Seçim barajı haksızlığı, darbe kalıntısı bir uygulamadır. Yeni
anayasa sürecinde mutlaka ortadan kaldırılmalıdır.
Keşke o dönem Başbakan olan Erdoğan'ın barajı indirme teklifine
dönemin BDP'si onay vermiş olsaydı ve bugün başka bir tartışmayı
yürütüyor olsaydık. Olamadı.
Seçimlerde ya HDP barajı aşacak ve Ak Parti zayıflayacak. Ya da
barajı aşamayacak ve HDP zayıflayacak.
Farkındaysanız her türlü, çözüm sürecinin iki tarafında yer alan
partiler yara alıyor. Çözüm karşıtları için bir 'kazan-kazan'
durumu söz konusu yani.
Gelinen noktada HDP, haklı olarak barajı aşmaya çalışıyor.

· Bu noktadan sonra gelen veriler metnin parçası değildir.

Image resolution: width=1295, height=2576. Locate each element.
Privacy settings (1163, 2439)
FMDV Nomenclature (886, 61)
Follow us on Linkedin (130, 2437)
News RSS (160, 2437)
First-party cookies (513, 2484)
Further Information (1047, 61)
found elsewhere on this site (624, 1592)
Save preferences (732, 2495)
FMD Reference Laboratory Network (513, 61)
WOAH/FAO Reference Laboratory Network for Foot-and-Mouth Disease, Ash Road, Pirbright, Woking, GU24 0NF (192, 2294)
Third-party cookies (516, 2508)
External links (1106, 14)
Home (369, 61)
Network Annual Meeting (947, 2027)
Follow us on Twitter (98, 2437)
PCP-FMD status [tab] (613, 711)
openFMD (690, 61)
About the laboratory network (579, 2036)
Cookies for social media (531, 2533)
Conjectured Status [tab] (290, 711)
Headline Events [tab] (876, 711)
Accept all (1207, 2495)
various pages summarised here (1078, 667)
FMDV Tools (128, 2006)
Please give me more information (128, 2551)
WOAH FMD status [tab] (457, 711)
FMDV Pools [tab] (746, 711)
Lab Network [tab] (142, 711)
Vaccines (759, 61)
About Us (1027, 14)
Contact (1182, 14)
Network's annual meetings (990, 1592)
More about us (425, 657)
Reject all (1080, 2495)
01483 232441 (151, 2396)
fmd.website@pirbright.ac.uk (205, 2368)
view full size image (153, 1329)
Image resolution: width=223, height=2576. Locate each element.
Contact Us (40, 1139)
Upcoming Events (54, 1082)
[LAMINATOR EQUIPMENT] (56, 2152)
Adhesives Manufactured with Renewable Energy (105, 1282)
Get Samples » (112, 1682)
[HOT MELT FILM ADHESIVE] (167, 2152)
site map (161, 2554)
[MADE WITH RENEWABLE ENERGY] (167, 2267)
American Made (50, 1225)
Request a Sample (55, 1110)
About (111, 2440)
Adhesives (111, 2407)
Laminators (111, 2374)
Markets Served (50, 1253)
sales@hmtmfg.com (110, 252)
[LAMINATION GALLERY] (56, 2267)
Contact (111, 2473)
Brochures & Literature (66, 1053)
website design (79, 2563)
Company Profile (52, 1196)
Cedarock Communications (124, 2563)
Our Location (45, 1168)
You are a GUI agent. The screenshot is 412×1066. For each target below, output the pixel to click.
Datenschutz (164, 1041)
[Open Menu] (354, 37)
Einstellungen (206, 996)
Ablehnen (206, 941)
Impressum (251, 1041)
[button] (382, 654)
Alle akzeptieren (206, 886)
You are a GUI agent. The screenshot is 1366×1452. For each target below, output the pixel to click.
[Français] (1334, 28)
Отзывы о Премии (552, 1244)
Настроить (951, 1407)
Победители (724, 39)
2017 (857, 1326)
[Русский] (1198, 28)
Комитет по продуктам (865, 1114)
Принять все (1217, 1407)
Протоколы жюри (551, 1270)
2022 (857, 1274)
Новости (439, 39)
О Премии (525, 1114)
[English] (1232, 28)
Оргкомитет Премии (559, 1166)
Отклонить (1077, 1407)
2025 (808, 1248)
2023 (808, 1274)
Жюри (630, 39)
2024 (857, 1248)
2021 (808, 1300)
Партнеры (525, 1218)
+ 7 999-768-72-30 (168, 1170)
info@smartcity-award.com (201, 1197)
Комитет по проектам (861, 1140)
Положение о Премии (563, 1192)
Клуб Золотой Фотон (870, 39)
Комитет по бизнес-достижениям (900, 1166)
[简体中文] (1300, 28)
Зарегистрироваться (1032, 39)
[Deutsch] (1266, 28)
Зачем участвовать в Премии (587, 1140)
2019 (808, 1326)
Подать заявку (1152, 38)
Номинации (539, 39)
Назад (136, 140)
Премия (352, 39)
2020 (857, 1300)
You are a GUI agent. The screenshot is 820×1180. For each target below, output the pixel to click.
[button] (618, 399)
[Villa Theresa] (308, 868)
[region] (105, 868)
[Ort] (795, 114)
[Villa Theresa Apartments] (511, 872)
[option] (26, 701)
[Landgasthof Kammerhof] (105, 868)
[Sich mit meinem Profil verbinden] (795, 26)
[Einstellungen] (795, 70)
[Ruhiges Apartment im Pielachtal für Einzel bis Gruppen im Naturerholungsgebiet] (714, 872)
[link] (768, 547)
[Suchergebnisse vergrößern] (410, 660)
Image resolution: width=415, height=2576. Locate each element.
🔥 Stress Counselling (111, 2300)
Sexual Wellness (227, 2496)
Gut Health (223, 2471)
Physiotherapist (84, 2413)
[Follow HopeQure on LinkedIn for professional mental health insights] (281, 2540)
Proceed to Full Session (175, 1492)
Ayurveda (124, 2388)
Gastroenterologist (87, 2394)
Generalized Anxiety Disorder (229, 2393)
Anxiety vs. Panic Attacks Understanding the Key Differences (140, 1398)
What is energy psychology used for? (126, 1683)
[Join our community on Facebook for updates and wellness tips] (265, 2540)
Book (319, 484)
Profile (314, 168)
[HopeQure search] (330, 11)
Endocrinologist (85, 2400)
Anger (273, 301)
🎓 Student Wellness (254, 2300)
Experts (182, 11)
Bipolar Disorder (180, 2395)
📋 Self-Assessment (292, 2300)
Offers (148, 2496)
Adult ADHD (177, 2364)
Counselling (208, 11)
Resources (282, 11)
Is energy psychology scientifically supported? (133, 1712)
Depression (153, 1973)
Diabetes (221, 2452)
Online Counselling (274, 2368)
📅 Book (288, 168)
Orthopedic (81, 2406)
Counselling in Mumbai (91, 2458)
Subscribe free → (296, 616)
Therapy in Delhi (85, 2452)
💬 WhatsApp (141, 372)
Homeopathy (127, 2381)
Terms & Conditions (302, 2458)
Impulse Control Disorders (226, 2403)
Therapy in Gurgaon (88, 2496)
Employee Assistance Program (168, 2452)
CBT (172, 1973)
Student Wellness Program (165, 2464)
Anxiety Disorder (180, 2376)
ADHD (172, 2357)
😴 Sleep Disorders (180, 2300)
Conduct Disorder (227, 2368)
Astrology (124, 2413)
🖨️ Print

Ancak bunu oldukça haksız bir üslup ve stratejiyle yapıyor. İki gün
önce HDP'li Sırrı Süreyya Önder, 'çözüm sürecini MHP ile bile
yürütürüz' dedi. 'Yeter ki ciddi olsunlar' diye de ekledi. Asıl
ciddiyete ihtiyacı olanın, CHP-MHP koalisyonuyla barışa ulaşmak
hayali olduğunu zor yoldan öğrenmeyiz umarım.
Yine HDP lideri Demirtaş da Ak Parti'nin Kemalistlerden daha zalim
olduğunu, CHP ile koalisyona açık olduklarını, asla Ak Parti'yle
işbirliği kurmayacaklarını söyledi. Kandil'den Cemil Bayık da bu
hususta teminat verdi.
Ak Parti, yeni anayasa yapmak için gerekli olan sandalye sayısına
ulaşmak için HDP'nin baraj altı kalmasını istiyor.